Signed-off-by: Jon Mason <mason@myri.com>
---
 drivers/net/myri10ge/myri10ge.c |  100 +++++++++++++++++++++++---------------
 1 files changed, 60 insertions(+), 40 deletions(-)

diff --git a/drivers/net/myri10ge/myri10ge.c b/drivers/net/myri10ge/myri10ge.c
index 0f0f83d..c2574c5 100644
--- a/drivers/net/myri10ge/myri10ge.c
+++ b/drivers/net/myri10ge/myri10ge.c
@@ -193,6 +193,7 @@ struct myri10ge_slice_state {
 	int watchdog_tx_done;
 	int watchdog_tx_req;
 	int watchdog_rx_done;
+	int stuck;
 #ifdef CONFIG_MYRI10GE_DCA
 	int cached_dca_tag;
 	int cpu;
@@ -3442,6 +3443,42 @@ static u32 myri10ge_read_reboot(struct myri10ge_priv *mgp)
 	return reboot;
 }
 
+static void
+myri10ge_check_slice(struct myri10ge_slice_state *ss, int *reset_needed,
+		     int *busy_slice_cnt, u32 rx_pause_cnt)
+{
+	struct myri10ge_priv *mgp = ss->mgp;
+	int slice = ss - mgp->ss;
+
+	if (ss->tx.req != ss->tx.done &&
+	    ss->tx.done == ss->watchdog_tx_done &&
+	    ss->watchdog_tx_req != ss->watchdog_tx_done) {
+		/* nic seems like it might be stuck.. */
+		if (rx_pause_cnt != mgp->watchdog_pause) {
+			if (net_ratelimit())
+				netdev_warn(mgp->dev, "slice %d: TX paused, "

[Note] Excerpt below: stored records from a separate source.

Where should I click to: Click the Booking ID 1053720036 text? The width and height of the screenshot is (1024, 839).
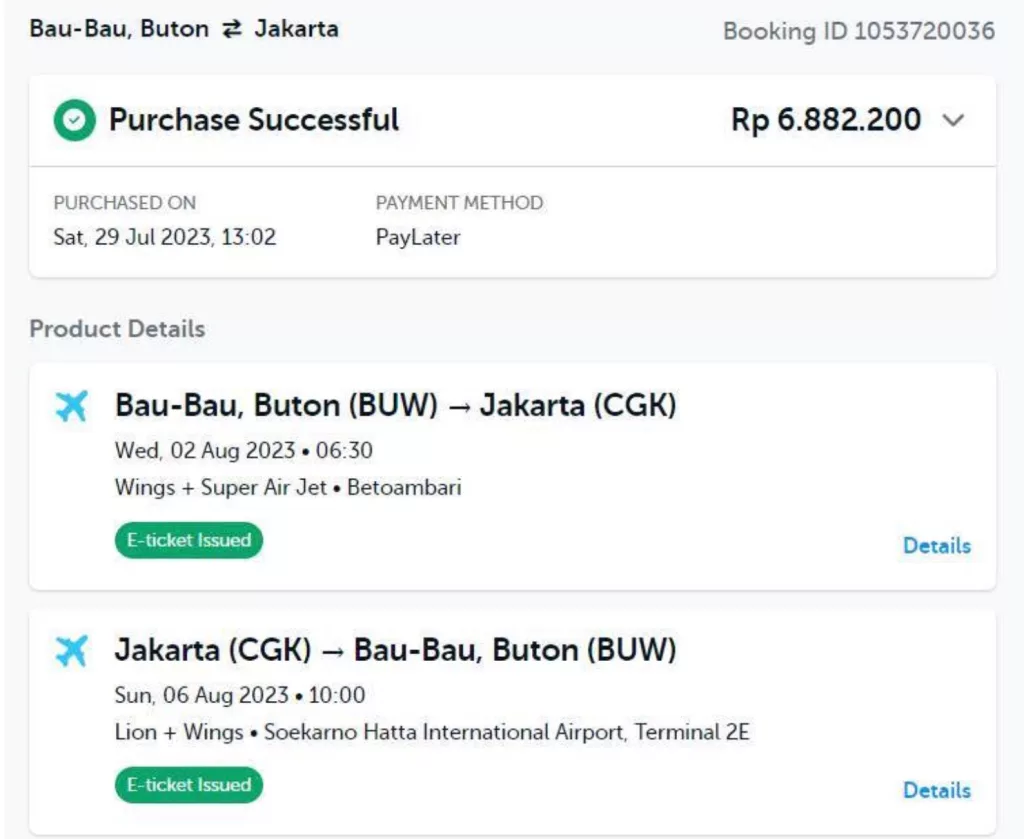click(858, 31)
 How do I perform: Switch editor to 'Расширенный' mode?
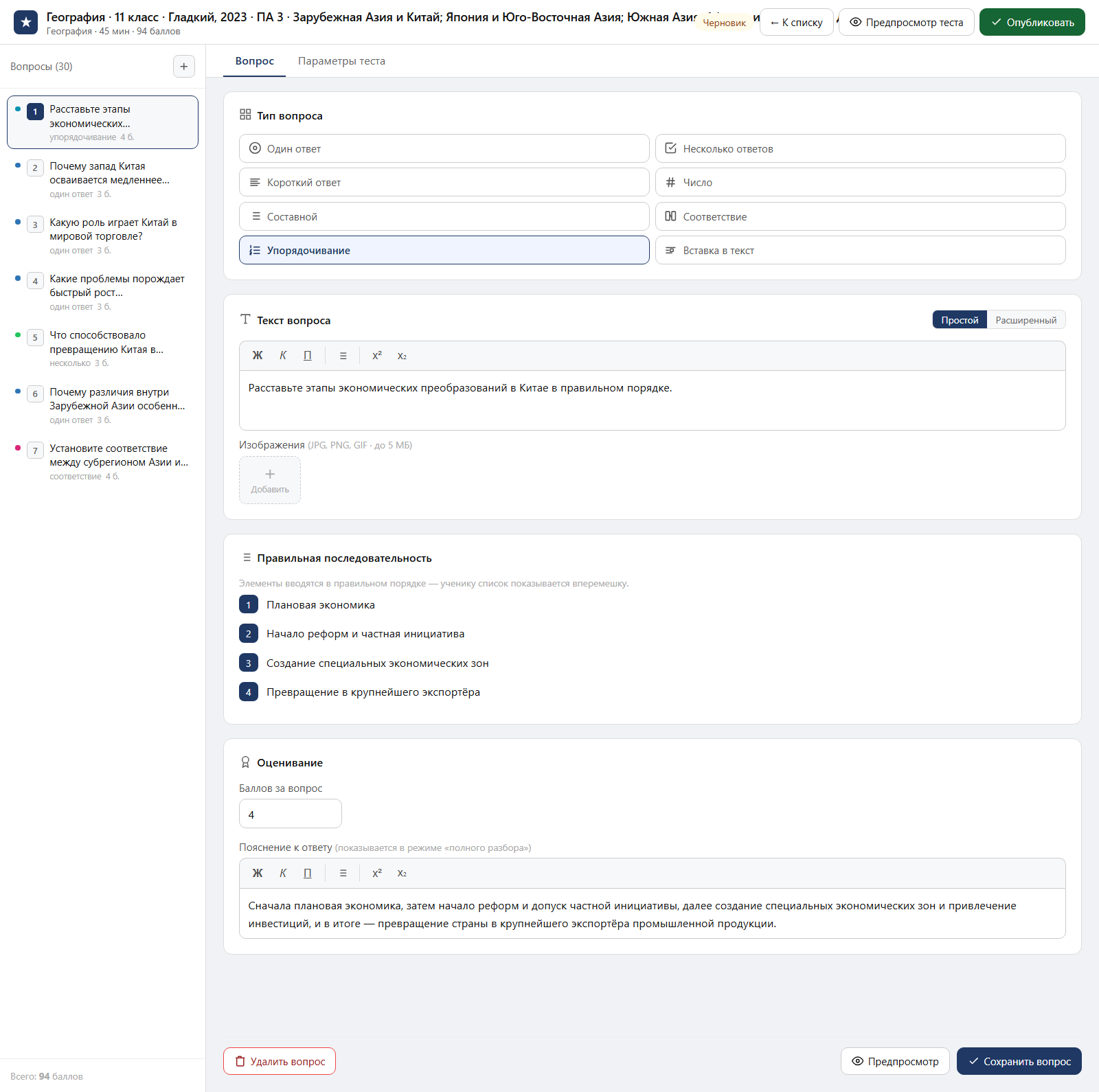click(x=1026, y=320)
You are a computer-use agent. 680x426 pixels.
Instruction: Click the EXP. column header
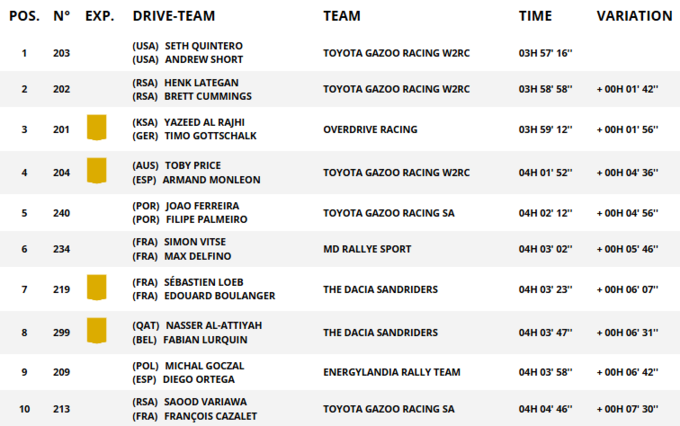[99, 16]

+					    "check link partner\n", slice);
+		} else {
+			netdev_warn(mgp->dev,
+				    "slice %d: TX stuck %d %d %d %d %d %d\n",
+				    slice, ss->tx.queue_active, ss->tx.req,
+				    ss->tx.done, ss->tx.pkt_start,
+				    ss->tx.pkt_done,
+				    (int)ntohl(mgp->ss[slice].fw_stats->
+					       send_done_count));
+			*reset_needed = 1;
+			ss->stuck = 1;
+		}
+	}
+	if (ss->watchdog_tx_done != ss->tx.done ||
+	    ss->watchdog_rx_done != ss->rx_done.cnt) {
+		*busy_slice_cnt += 1;
+	}
+	ss->watchdog_tx_done = ss->tx.done;
+	ss->watchdog_tx_req = ss->tx.req;
+	ss->watchdog_rx_done = ss->rx_done.cnt;
+}
+
 /*
  * This watchdog is used to check whether the board has suffered
  * from a parity error and needs to be recovered.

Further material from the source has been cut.